2. The method of claim 1 further comprising updating the database
with the update.
3. The method of claim 1 wherein the update is further based on the
speech.
4. The method of claim 1 wherein the update is a word to associate
with a group of phonemes in the speech.
5. The method of claim 1 wherein the update is an entry to
associate with a word in the speech, the entry corresponding to the
operator input.
6. The method of claim 1 wherein the update is an entry to
associate with a group of words in the speech, the entry
corresponding to the operator input.
7. The method of claim 1 wherein the update relates to effectively
associating a group of phonemes with an entry, the entry
corresponding to the operator input.
8. The method of claim 1 wherein the database receiving the update
is one of a plurality of databases based on a step in an automation
process for providing the information services in which automation
failed for the speech.
9. The method of claim 1 further comprising: a) determining
phonemes for the speech; b) attempting to determine at least one
word for the phonemes; and c) if the at least one word is
determined, attempting to determine an entry for the at least one
word.
10. A method comprising: a) receiving speech in association with a
request for information services; b) capturing the received speech;
c) initiating processing of the received speech; d) detecting a
failure in processing the received speech; e) forwarding the
captured received speech to an operator workstation; f) receiving
operator input from the operator workstation; and g) updating a
database used for providing the information services based on the
operator input.
11. The method of claim 10, wherein capturing the received speech
comprises storing information characterizing the received
speech.
12. The method of claim 10, wherein capturing the received speech
comprises associating phonemes with the received speech.
13. The method of claim 10, wherein updating the database comprises
updating at least one record in the database associated with the
captured speech.
14. The method of claim 12, wherein updating the database comprises
associating a word with phonemes associated with the received
speech
15. The method of claim 10, further comprising initiating delivery
of a response to the request for information services.

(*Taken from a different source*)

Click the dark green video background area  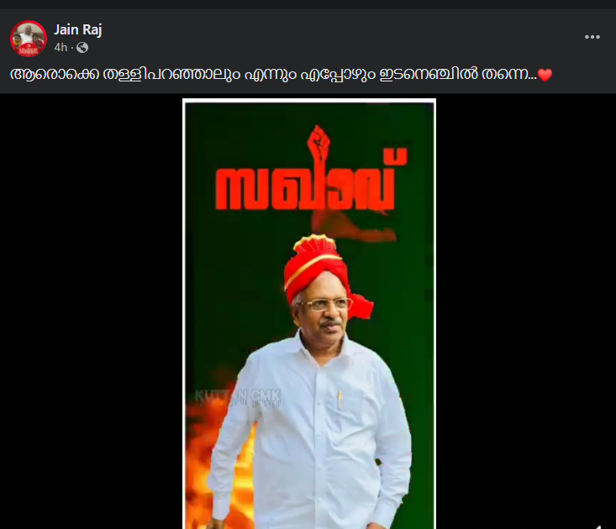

16. The method of claim 10, further comprising: h) modifying the
request for information services based on the operator input; and
i) sending the modified request for information services to an
information service provider
17. The method of claim 16, further comprising; j) receiving an
information service response from the information service provider;
and k) providing the information service response to an initiator
of the request for information services
Description
CROSS-REFERENCE TO RELATED APPLICATION
[0001] The present application is a continuation of U.S. patent
application Ser. No. 10/805,975, filed on Mar. 22, 2004, now U.S.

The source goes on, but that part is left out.